**Set exercise:** Pull out each line of the material below that contains the string "Open". Case matters, so only count matches with the same capitalization.

**Material for the task:**
•••••

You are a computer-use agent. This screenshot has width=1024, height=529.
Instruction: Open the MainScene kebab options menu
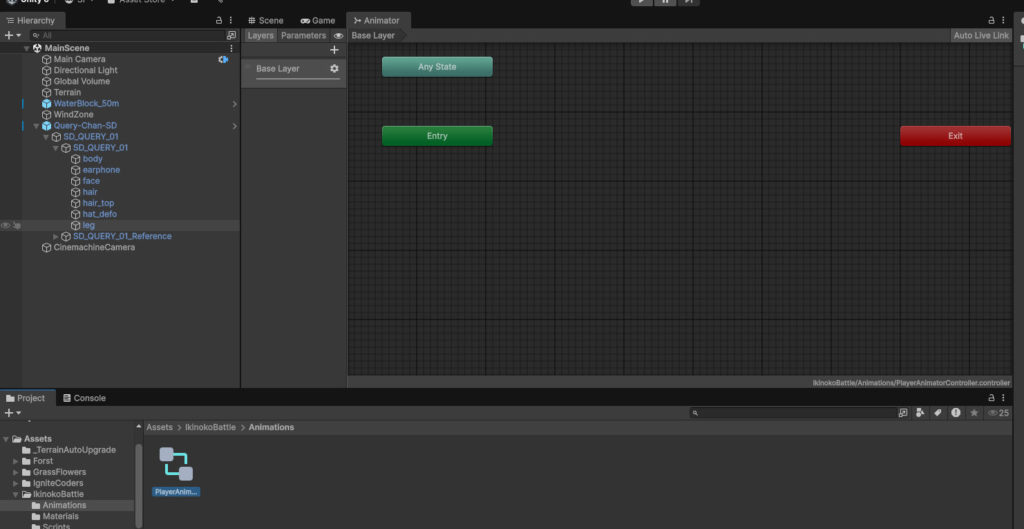(x=232, y=48)
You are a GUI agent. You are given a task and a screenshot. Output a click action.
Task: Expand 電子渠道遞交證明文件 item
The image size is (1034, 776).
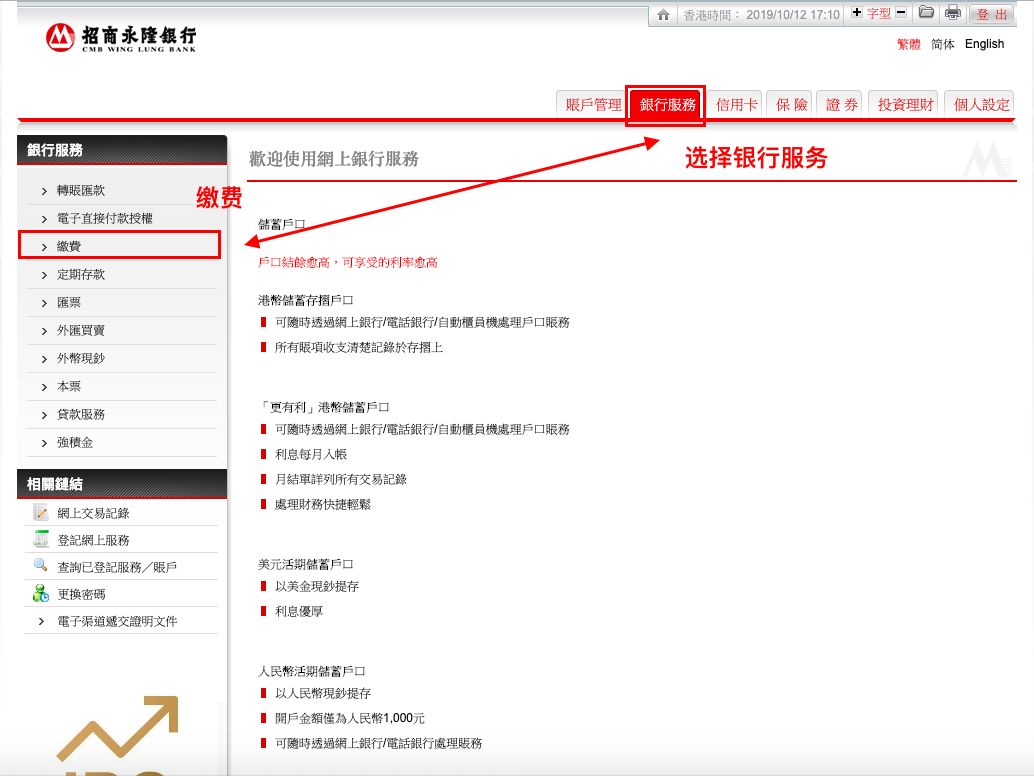tap(116, 621)
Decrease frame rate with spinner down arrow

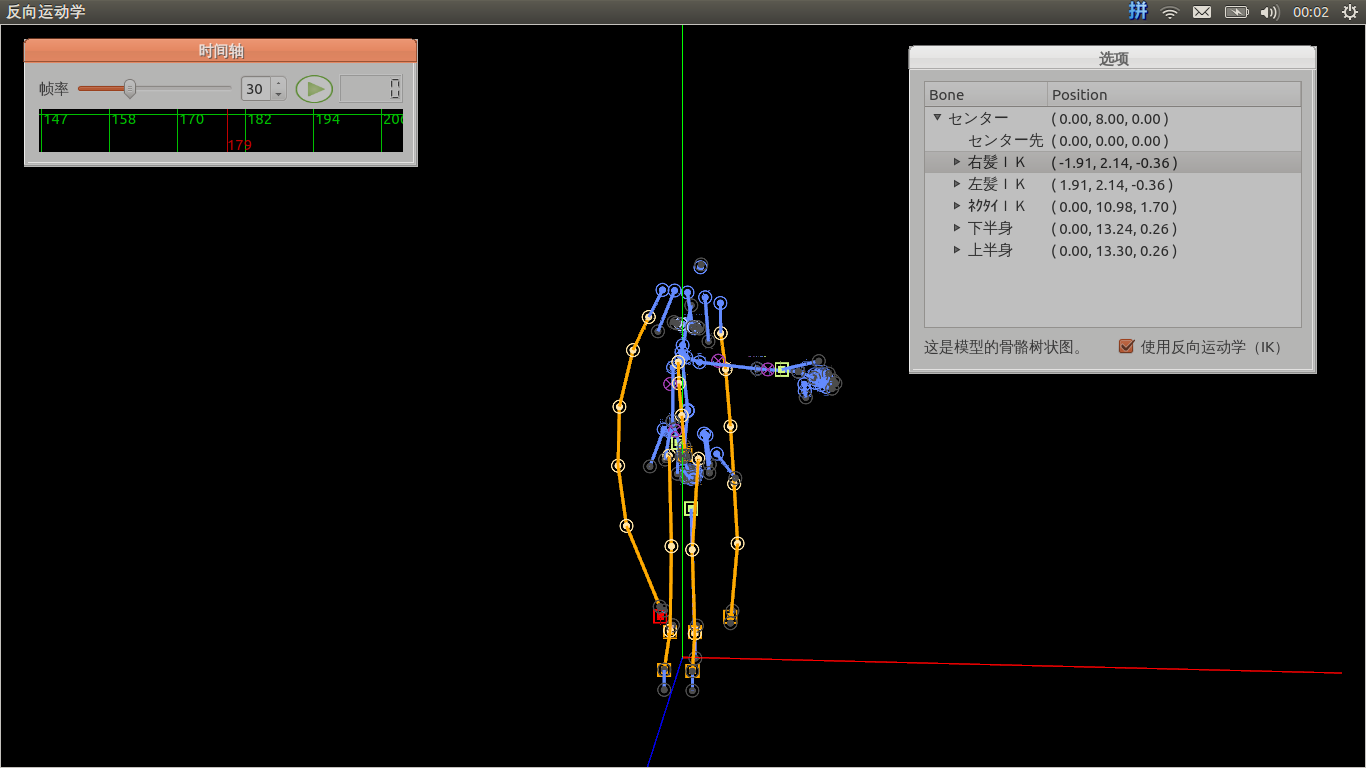[278, 95]
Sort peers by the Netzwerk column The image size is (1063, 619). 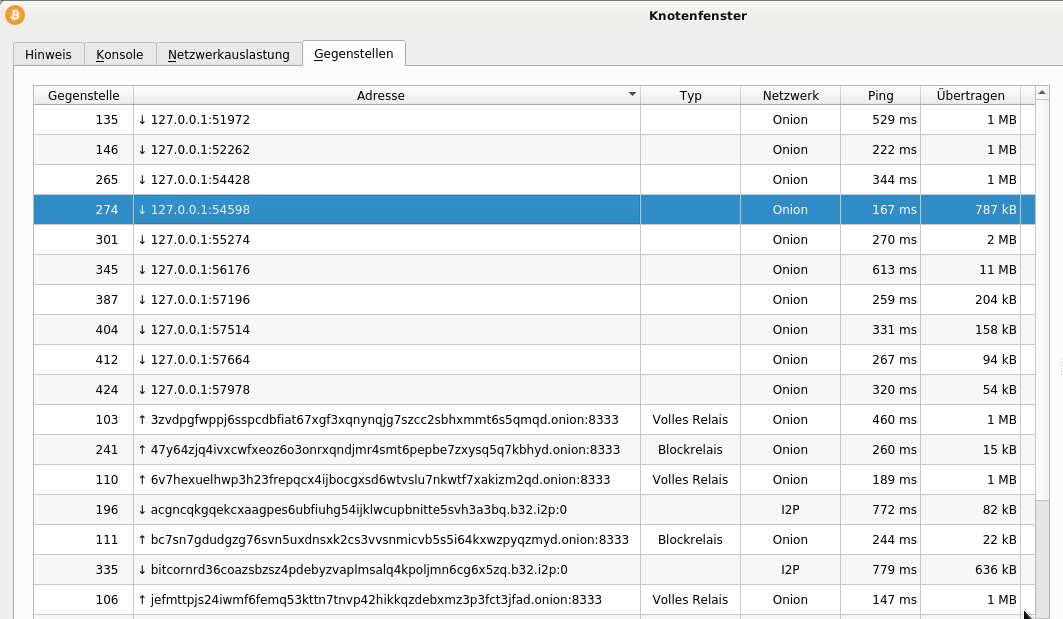pos(790,94)
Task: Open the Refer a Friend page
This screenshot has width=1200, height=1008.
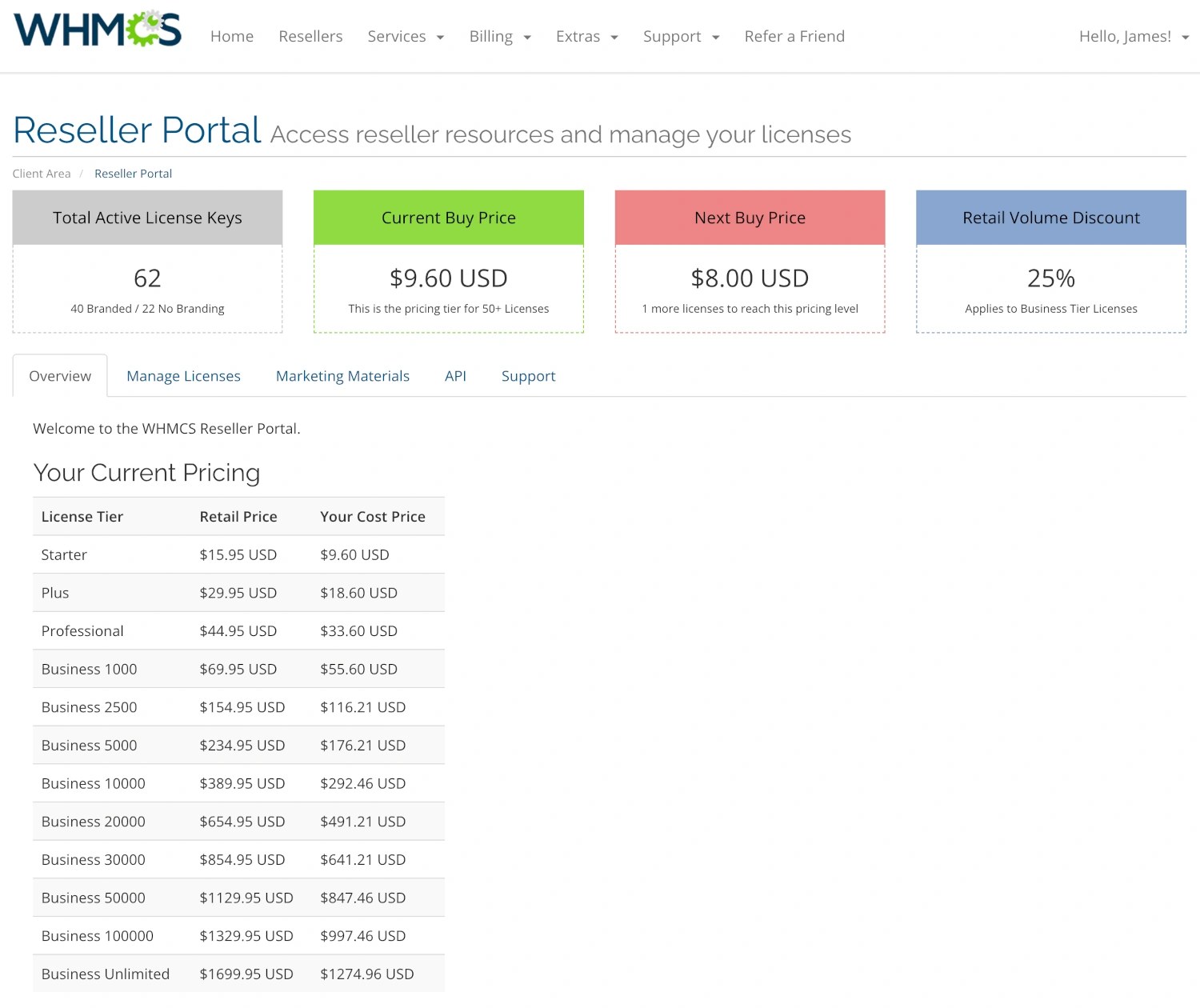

•••••

**Output for this exercise:**
Instruction: Open the MainScene kebab options menu
Task: Open the Refer a Friend page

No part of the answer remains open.